LAS VEGAS — Hillary Clinton, facing a challenge from the left from Democratic-socialist Bernie Sanders, used the first Democratic presidential debate to reassure liberals she’s no moderate.
When CNN’s Anderson Cooper asked Clinton to clarify at the beginning of the debate whether she considers herself a “progressive or a moderate,” the former secretary of state said: “I’m a progressive. I’m a progressive who likes to get things done.”
Added Clinton: “I don’t take a back seat to anyone when it comes to progressive experience and progressive commitment.”
“I don’t think we should confuse what we have to every so often in America, which is save capitalism from itself,” Clinton said. “And I think what Sen. Sanders is saying certainly makes sense in the terms of the inequality that we have.”
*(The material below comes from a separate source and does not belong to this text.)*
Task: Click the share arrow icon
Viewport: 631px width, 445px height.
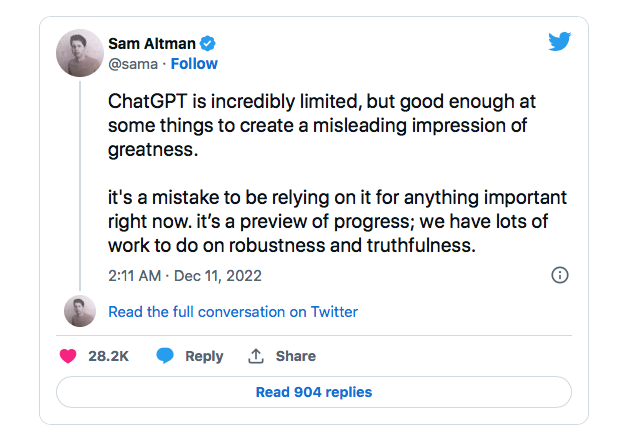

Former Maryland Gov. Martin O’Malley sought to portray himself as an authentic progressive in the race in contrast to Clinton.
“Whether it was raising the minimum wage, making our public schools the best in America, passing marriage equality, the DREAM Act, and comprehensive gun safety legislation, I have learned how to get things done because I am very clear about my principals,” O’Malley said.
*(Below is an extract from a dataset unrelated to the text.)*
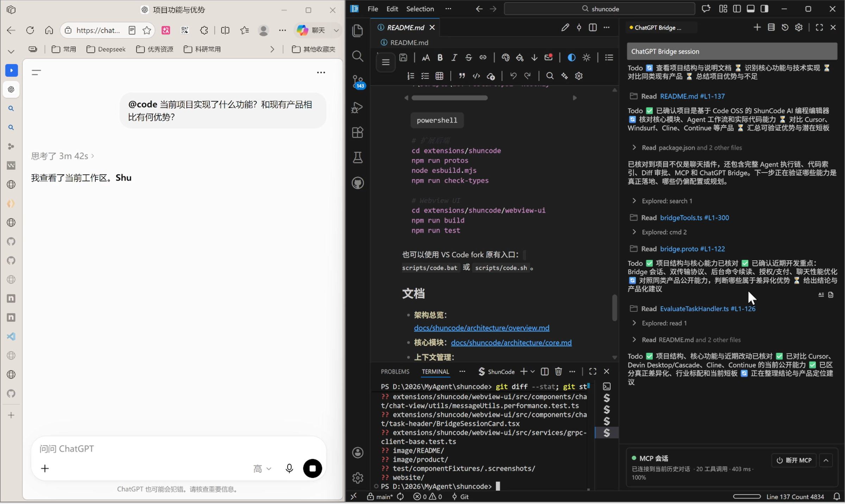
Task: Toggle secondary side bar layout button
Action: click(764, 9)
But Clinton rebutted O’Malley’s insinuation that she’s not an adequate progressive by pointing out that he endorsed her campaign in 2008.
Sanders, as he does in speeches across the country, railed against the wealthy and political establishment in his pitch to the liberals in the Democratic party.
“I think most Americans understand that our country today faces a series of unprecedented crises,” Sanders said. “The middle class of this country for the last 40 years has been disappearing. Millions of Americans are working longer hours for lower wages, and yet almost all of the new income and wealth being created is going to the top one percent.”
Unlike Clinton, Sanders and O’Malley, former Virginia Sen. Jim Webb sought to portray himself not as a progressive, but as as different type of Democrat focused on the working class.
“You may be sure that in a Webb administration, the highest priority will be the working people who every day go out and make this country stronger at home, and who give us the right reputation and security overseas under a common sense foreign policy,” he said.
Former Rhode Island Gov. Lincoln Chafee, an unknown figure nationally whose campaign has not yet gotten much attention, took a not-so-subtle shot at Clinton during his opening remarks.
“I’m very proud that over my almost 30 years of public service, I have had no scandals,” Chafee said. “I’ve always been honest. I have the courage to take the long-term view, and I’ve shown good judgment. I have high ethical standards.”
Clinton, taking part in her first debate since her ill-fated 2008 primary against Obama, referenced the historical implications of her campaign, saying that by being elected president, “finally, fathers will be able to say to their daughters, you, too, can grow up to be president.”
- Asked the greatest national security threat to the United States, Sanders said climate change. “The scientific community is telling us that if we do not address the global crisis of climate change, transform our energy system away from fossil fuel to sustainable energy, the planet that we’re going to be leaving our kids and our grandchildren may well not be habitable,” he said. “That is a major crisis.”
- On the email scandal, Clinton said: ‘What I did was allowed by the State Department, but it wasn’t the best choice.”
- Clinton dismissed the Benghazi committee, of which she is about to testify, as “basically an arm of the Republican National Committee.” “It is a partisan vehicle, as admitted by the House Republican majority leader, Mr. McCarthy, to drive down my poll numbers,” she said. “Big surprise. And that’s what they have attempted to do.”
- Sanders defended Clinton over the focus on her emails. “Let me say something that may not be great politics,” he said. “I think the secretary is right, and that is that the American people are sick and tired of hearing about your damn e-mails.”
- The candidates were asked to say whether “All lives matter” or “black lives matter.” Sanders and O’Malley said “black lives matter.” Clinton said “we need a new New Deal for communities of color.” Webb said “as a President of the United States, every life in this country matters.” Chafee didn’t get to answer the question.